Academic Insights on Investing

Weekly Academic Insight: Can Analysts Pick Stocks for the Long Run?

TITLE:        CAN ANALYSTS PICK STOCKS FOR THE LONG RUN?                         

Authors:         Oya Altınkılıç, Robert S.Hansen, Liyu Ye

Publication:    Journal of Financial Economics, 119 (2016) 371–398

 Link:      Altinkiliç et al. (2016)

 

#What is the Research Question? :

 Given the rise in supercomputing and algorithmic trading, are changes in stock recommendations consistent with the post-revision pattern observed in stock returns?

Simply put, are recommendation upgrades (or downgrades), followed by positive (or negative) returns?

 

#What is the Academic Insight? : 

(1)   The primary contribution is the finding that the average post-revision drift in stock returns is no longer significantly different from zero in the May2003 to 2010 sample post-period.  That is, there is little to no stock return pattern following analyst revisions to their recommendations.

(2) There is no significant relationship between stock return patterns following analyst revisions and the breadth of analyst coverage of stocks.

(3)   Reductions in transaction costs were associated with the disappearance of the post-revision drift in returns during the sample period (2003-2010).

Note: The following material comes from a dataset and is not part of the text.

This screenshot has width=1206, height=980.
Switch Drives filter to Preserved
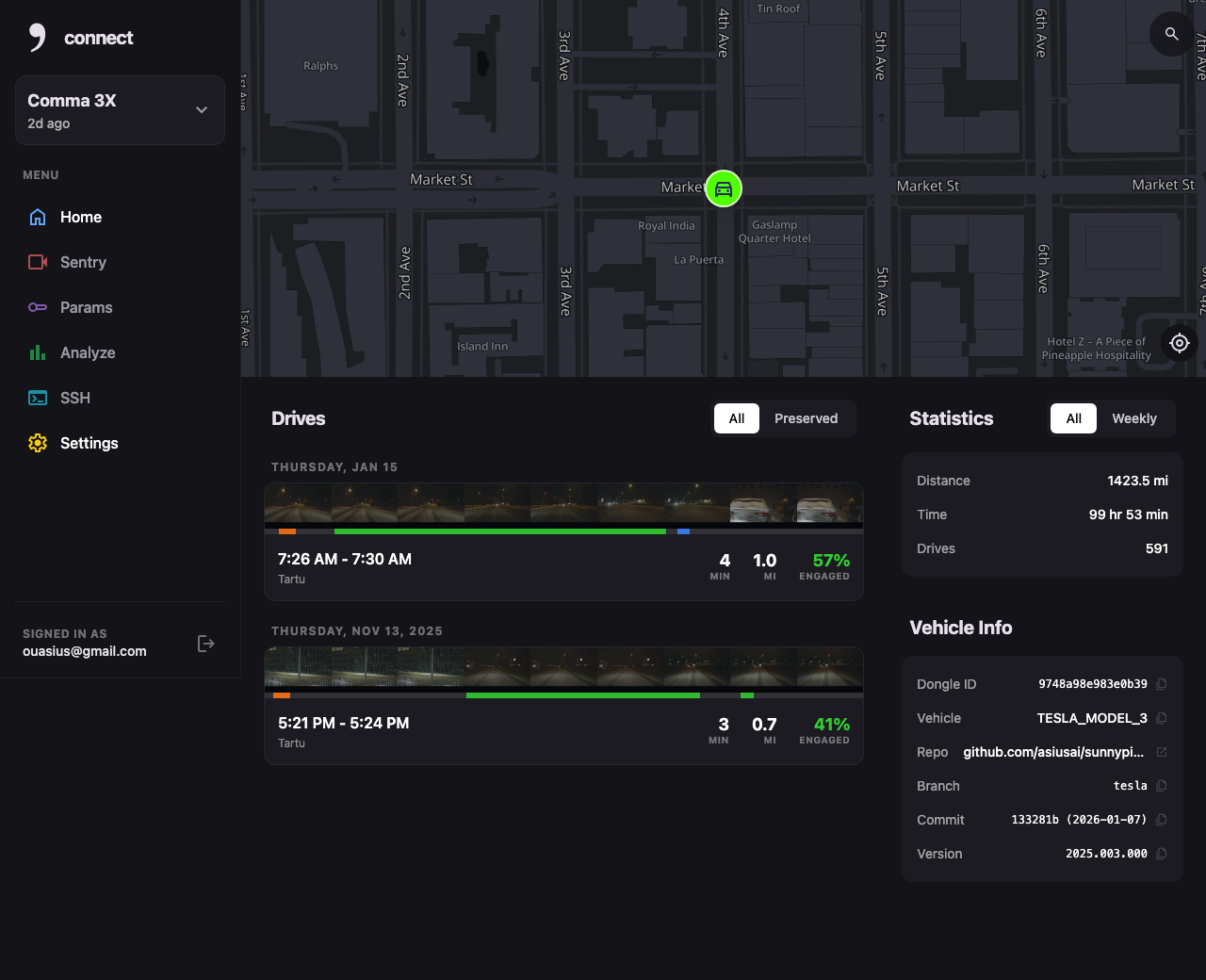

(4)   Revisions are increasingly associated with other company news and company events, complicating and perhaps masking the true impact of the revision on stock prices.

 

#Why Does It Matter? :  

 Analyst revisions to their published stock recommendation do not provide investors with useful information about the long-run path of future stock prices.  Transaction costs have declined to historic lows due to decimilization in prices and algorithmic trading, prevalent during the sample period of this study. This observation is consistent with a reduced role for analysts in terms of the discovery and dissemination of new information regarding the stocks they follow.